= Ilaitia Tuisese =

Fijian politician (1946/1947–2024)

Ilaitia Bulidiri Tuisese (1946/1947 – 5 October 2024) was a Fijian rugby union player, business executive, politician, and Cabinet Minister. He was a former captain of the Fiji national rugby union team and later served in Prime Minister Laisenia Qarase's Cabinet from 2000 to 2006. He was chair of the board of the Fiji Sun.

Tuisese first played for the Fijian national rugby union team in a match against Wales in Suva in 1969. In 1970 he was part of the team which toured the USA. His last appearance was against the British Lions in 1977. He later went on to captain and coach the Fiji national rugby sevens team.

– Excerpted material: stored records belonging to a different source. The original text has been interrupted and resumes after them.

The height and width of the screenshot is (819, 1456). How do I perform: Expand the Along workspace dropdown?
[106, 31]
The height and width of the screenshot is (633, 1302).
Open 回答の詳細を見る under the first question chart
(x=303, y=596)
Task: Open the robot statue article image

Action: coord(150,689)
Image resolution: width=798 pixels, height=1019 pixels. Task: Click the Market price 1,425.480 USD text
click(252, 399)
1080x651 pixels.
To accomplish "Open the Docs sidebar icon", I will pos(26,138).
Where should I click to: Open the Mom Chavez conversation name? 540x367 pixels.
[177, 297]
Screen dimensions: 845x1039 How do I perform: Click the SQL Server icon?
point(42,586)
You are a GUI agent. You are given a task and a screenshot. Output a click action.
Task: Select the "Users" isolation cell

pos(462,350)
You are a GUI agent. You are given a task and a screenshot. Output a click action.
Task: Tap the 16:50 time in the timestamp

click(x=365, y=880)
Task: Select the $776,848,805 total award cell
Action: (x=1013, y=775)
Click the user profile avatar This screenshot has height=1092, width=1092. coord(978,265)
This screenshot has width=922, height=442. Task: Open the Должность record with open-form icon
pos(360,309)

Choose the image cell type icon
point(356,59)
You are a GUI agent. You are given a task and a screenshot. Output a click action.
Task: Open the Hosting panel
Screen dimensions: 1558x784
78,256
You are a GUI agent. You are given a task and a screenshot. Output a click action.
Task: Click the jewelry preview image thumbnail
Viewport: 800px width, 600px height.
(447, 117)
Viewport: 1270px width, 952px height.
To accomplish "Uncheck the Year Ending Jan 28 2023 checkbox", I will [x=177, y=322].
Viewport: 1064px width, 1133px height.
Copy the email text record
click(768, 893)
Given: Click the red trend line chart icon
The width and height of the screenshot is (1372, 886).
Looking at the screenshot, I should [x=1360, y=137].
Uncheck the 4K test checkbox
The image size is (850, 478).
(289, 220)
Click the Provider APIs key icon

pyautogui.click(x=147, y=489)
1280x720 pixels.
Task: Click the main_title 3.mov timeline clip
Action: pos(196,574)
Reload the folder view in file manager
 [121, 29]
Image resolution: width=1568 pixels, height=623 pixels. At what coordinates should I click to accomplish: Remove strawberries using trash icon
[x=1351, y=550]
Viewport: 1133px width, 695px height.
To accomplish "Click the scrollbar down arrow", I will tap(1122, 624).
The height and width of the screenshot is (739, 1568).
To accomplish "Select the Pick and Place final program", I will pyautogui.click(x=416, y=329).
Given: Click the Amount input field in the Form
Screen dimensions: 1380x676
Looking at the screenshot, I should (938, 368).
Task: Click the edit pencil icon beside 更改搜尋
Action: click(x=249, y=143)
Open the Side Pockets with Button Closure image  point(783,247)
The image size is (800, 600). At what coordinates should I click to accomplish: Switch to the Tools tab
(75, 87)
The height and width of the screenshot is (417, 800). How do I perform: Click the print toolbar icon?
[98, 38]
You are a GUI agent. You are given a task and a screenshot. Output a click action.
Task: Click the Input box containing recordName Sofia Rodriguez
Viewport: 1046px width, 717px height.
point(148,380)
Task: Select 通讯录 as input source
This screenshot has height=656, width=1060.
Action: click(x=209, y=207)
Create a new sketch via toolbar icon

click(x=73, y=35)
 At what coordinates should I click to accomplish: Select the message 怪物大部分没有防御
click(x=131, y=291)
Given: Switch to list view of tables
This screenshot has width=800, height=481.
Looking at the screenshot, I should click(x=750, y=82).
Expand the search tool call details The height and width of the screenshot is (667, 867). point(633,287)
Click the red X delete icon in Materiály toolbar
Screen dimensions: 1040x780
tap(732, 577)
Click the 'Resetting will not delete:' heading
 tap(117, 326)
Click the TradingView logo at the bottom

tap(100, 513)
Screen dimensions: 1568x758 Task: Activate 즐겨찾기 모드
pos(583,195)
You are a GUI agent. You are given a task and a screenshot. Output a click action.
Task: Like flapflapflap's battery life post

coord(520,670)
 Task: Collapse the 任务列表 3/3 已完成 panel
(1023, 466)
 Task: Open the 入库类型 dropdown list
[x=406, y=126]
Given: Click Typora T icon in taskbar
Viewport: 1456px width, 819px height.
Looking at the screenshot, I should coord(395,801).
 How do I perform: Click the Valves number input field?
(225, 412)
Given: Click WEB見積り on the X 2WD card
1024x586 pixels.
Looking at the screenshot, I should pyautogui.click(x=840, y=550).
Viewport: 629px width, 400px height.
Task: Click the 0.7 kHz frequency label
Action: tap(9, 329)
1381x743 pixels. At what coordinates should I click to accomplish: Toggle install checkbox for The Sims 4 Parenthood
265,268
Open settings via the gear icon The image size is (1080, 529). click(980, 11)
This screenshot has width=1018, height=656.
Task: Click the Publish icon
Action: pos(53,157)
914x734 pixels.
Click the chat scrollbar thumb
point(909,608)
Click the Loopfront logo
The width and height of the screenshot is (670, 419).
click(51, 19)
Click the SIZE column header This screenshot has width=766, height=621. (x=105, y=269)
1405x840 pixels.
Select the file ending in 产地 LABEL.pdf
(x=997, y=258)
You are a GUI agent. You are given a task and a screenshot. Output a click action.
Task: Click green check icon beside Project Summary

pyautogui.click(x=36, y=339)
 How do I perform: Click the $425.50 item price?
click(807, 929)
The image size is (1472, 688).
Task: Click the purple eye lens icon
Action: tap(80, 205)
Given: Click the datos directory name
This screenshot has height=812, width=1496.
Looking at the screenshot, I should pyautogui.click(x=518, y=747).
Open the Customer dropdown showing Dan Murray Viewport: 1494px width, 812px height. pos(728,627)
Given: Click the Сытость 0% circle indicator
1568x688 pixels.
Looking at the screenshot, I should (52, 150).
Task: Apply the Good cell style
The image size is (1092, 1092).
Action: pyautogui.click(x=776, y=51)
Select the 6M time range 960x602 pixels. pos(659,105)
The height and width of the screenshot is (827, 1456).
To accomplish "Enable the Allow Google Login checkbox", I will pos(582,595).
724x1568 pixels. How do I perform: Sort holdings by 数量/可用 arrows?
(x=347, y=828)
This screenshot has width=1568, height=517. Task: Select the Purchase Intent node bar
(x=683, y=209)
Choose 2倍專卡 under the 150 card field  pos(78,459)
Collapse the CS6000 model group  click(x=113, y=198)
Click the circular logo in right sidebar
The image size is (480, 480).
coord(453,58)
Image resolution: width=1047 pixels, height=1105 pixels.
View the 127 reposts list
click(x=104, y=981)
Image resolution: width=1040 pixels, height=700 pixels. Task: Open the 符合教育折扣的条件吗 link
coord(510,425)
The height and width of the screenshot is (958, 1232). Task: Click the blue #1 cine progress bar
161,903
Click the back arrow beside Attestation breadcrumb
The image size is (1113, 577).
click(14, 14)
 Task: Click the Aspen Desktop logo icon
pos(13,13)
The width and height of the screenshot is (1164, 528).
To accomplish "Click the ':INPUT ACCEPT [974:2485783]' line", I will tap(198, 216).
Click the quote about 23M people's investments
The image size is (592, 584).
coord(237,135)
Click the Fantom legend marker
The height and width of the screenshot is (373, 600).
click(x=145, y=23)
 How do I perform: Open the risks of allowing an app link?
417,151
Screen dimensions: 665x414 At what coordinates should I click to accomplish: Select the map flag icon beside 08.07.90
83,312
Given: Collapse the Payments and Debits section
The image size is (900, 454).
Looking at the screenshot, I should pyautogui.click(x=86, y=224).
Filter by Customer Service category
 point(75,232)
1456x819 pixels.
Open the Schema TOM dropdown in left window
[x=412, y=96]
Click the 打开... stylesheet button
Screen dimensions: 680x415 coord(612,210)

Tuisese was appointed Minister for Regional Development and Minister for Multi-Ethnic Questions in the interim government that was formed in July 2000 in the wake of the failed Fiji coup of 2000, which deposed the elected government of Prime Minister Mahendra Chaudhry before being quashed by the Military. In the election held to restore democracy in September 2001, he won the Naitasiri Fijian Communal Constituency for the Soqosoqo Duavata ni Lewenivanua Party (SDL), and was subsequently appointed Minister for Agriculture, Sugar, and Land Resettlement. He retained his parliamentary seat in the parliamentary election held on 6–13 May 2006, and was subsequently appointed Minister for Fisheries and Forests, which he retained until the military coup of 5 December 2006.

Following the coup he retired from politics, and did not contest the 2014 election.

In February 2019 he was inducted into the Fijian Rugby Hall of Fame. In April 2019 he was made a life member of the Fiji Rugby Union. In November 2020 he was made an Officer of the Order of Fiji.

Tuisese died on 5 October 2024, at the age of 77.